## TASK ITEM
Nothing in the records should be changed in the copy, though the pictures must be left out.

## DATASET CONTENT

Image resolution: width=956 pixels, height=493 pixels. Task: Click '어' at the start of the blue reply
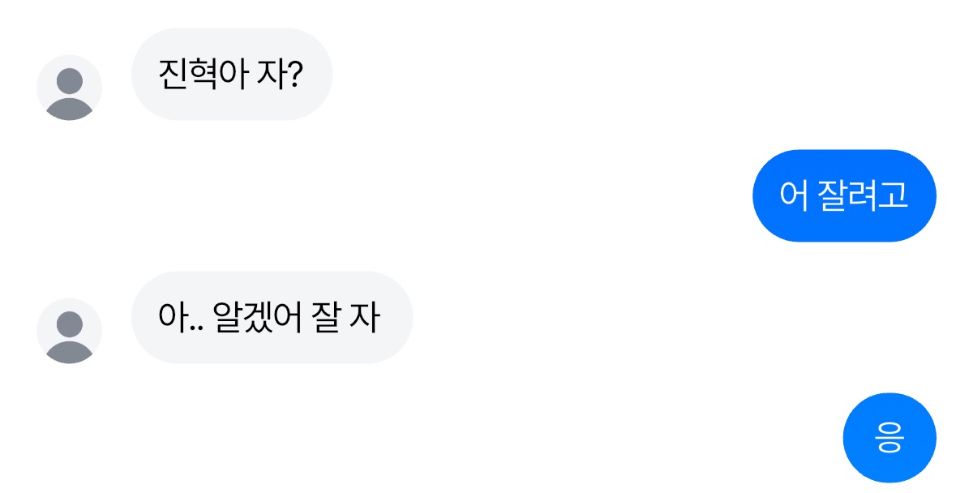tap(794, 195)
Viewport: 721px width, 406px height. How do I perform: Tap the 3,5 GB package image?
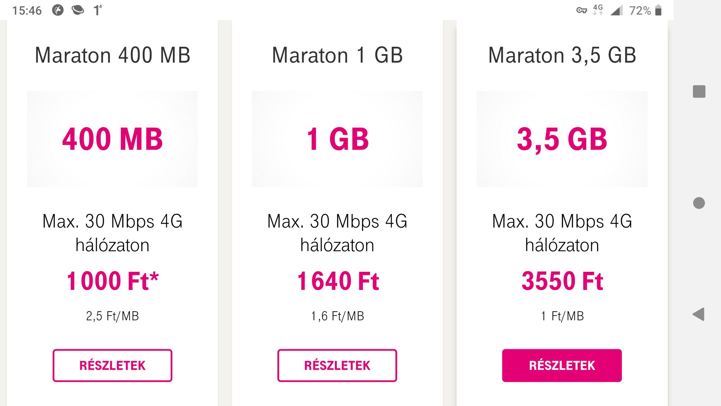pyautogui.click(x=562, y=139)
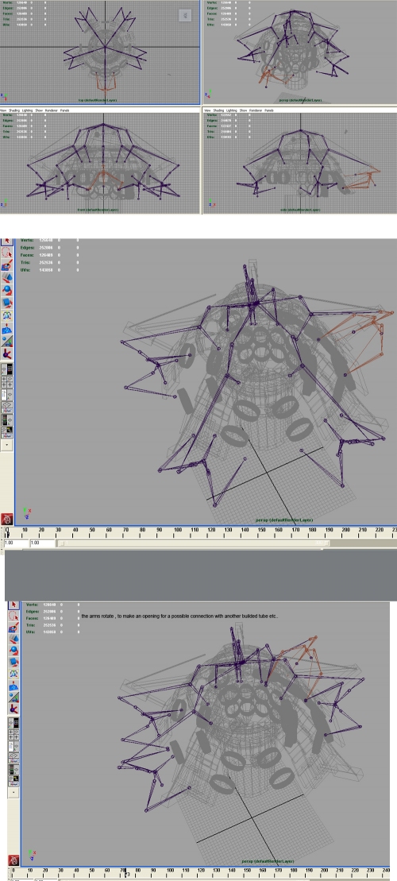This screenshot has width=397, height=881.
Task: Activate the Scale tool beside the arms-rotate caption view
Action: [13, 662]
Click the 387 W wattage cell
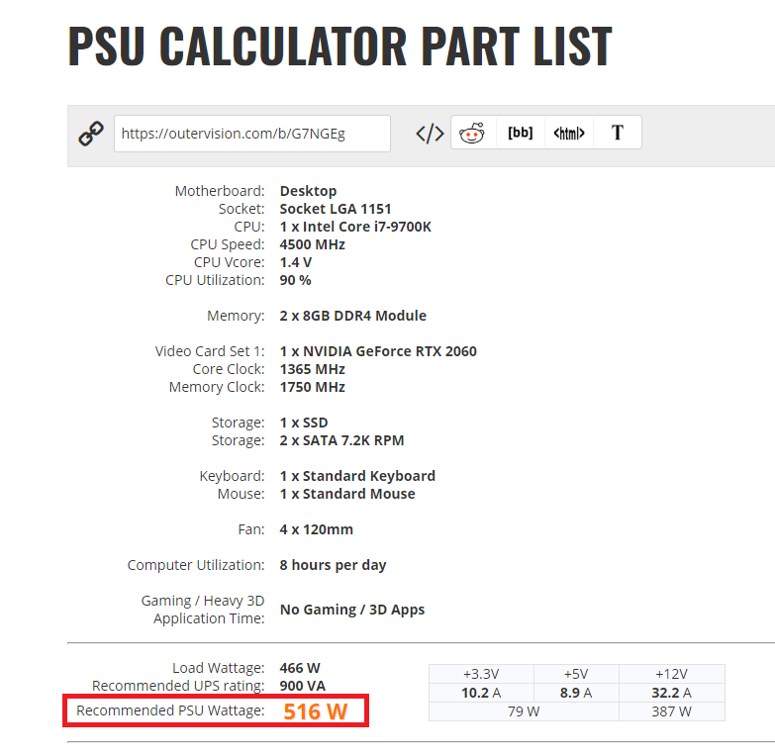Viewport: 775px width, 756px height. [x=672, y=711]
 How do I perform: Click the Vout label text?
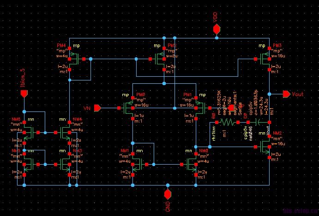coord(299,94)
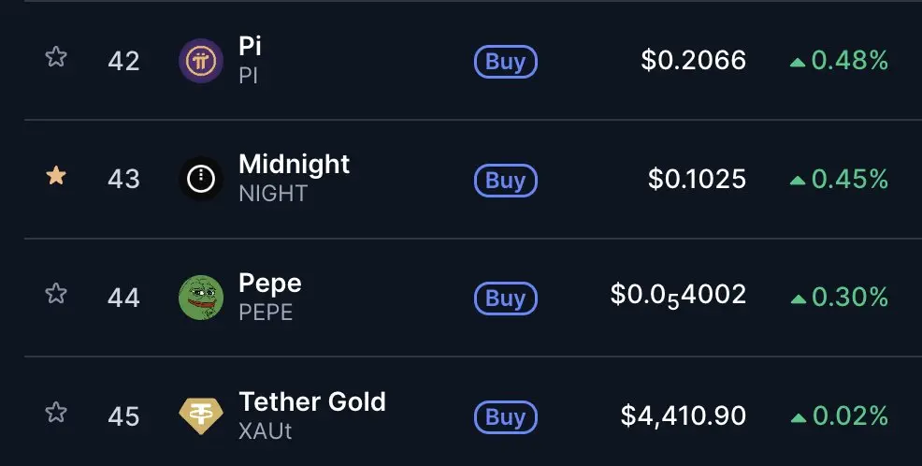Open the Pepe coin name link
Viewport: 922px width, 466px height.
click(269, 284)
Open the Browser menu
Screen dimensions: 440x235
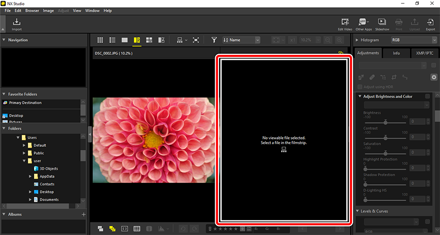pyautogui.click(x=32, y=10)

## THE ANSWER
Image resolution: width=956 pixels, height=493 pixels. Task: Click '어' at the start of the blue reply
tap(794, 195)
Viewport: 721px width, 406px height. How do I perform: Tap the 3,5 GB package image?
pyautogui.click(x=562, y=139)
This screenshot has width=397, height=881.
Task: Activate the Scale tool beside the arms-rotate caption view
Action: [13, 662]
Click the 387 W wattage cell
Viewport: 775px width, 756px height. [x=672, y=711]
 How do I perform: Click the Vout label text?
coord(299,94)
Open the Pepe coin name link
Viewport: 922px width, 466px height.
click(269, 284)
Open the Browser menu
Screen dimensions: 440x235
pyautogui.click(x=32, y=10)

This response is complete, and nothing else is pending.